This is not an anniversary to remember

No matter how I feel inside and out, today is not about me.  Today is about my Son and whatever he needs and wants.  He has asked for an upbeat celebration and good day downtown Seattle.  That is what I will endeavor to give him.  My pain, emotional and physical, can fuck off.

One year ago today I drove stunned and clearly in shock in response to the third phone call of an inner circle death in the dark shaking my head in disbelief that it was happening again.  But this time it was my Son that I would have to hold myself up for and listen to as he screamed and cried behind a closed hospital room door.  I sucked it the fuck up and shoved my shit way down deep.  My whole body clenched and jerked as he screamed Dad Dad No Dad……  I will never forget that sound nor the immediate change in my Son just an hour later.

My Xhusband had a heart attack and put his car into a wall on Father’s Day 2014.  Tell me how I can ever do anything less than everything my Son asks of me on this day for the rest of my life?  So right now I am going to shower, put on makeup and dress beautifully.  I am going to smile and laugh and joke with my Son and his pregnant girlfriend.  I will raise a glass and tell grand stories of our time together as a family and B’s childhood.  I will honor the man I am so blessed to have co-parented with.  I have to let myself cry a little now.  I cry because I realize how hard the next few years will be without Mike to co-grandparent with.  I cry because I can still hear my Son screaming and no Mother should ever have to hear that.  I cry because I know how bad my son is hurting today.  I cry because grief is a part of love and I have chosen to love deeply.  I understand that now.

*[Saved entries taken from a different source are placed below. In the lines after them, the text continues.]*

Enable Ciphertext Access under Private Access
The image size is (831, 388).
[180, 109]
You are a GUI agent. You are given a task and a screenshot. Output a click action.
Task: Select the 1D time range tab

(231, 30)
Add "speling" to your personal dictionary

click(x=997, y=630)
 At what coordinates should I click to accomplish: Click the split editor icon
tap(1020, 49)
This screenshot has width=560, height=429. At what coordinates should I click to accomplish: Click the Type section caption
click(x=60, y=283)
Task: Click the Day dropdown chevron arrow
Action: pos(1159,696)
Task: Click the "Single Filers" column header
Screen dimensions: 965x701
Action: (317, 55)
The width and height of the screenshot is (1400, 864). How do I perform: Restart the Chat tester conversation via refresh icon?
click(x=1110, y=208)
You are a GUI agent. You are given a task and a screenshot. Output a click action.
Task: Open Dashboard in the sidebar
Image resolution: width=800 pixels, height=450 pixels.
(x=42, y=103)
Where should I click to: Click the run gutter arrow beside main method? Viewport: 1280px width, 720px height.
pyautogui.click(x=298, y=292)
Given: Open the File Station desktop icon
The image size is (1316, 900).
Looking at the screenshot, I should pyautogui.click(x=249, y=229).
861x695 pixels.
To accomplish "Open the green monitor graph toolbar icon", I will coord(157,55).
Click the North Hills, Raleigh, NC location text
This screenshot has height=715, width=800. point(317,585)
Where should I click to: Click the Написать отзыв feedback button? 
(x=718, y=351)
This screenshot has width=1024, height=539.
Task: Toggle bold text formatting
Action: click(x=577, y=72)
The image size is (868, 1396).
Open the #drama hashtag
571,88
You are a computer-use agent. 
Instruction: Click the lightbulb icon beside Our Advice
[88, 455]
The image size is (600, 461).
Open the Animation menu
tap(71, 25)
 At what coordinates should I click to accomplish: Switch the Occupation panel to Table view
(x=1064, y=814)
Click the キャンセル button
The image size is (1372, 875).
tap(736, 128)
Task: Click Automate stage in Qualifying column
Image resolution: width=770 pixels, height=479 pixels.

Oz B hand on back This is me walking my son into the funeral last June.  Yes I have chaps on.  We gave him a biker funeral.

The cover image is my Xhusband, my Son and I at OzzFest at the Gorge Ampitheater.  It is 2004.  A year after our divorce.  Which we did amicably for $300.00.   He wasn’t perfect.  I am not perfect.  We did not fuck each other over.  It made being friends and co-parenting a dream.  I was lucky.  I had no legal right to my Son when I left.  I was very lucky and I guess maybe just realizing today that maybe I didnt choose “that” badly when I married….????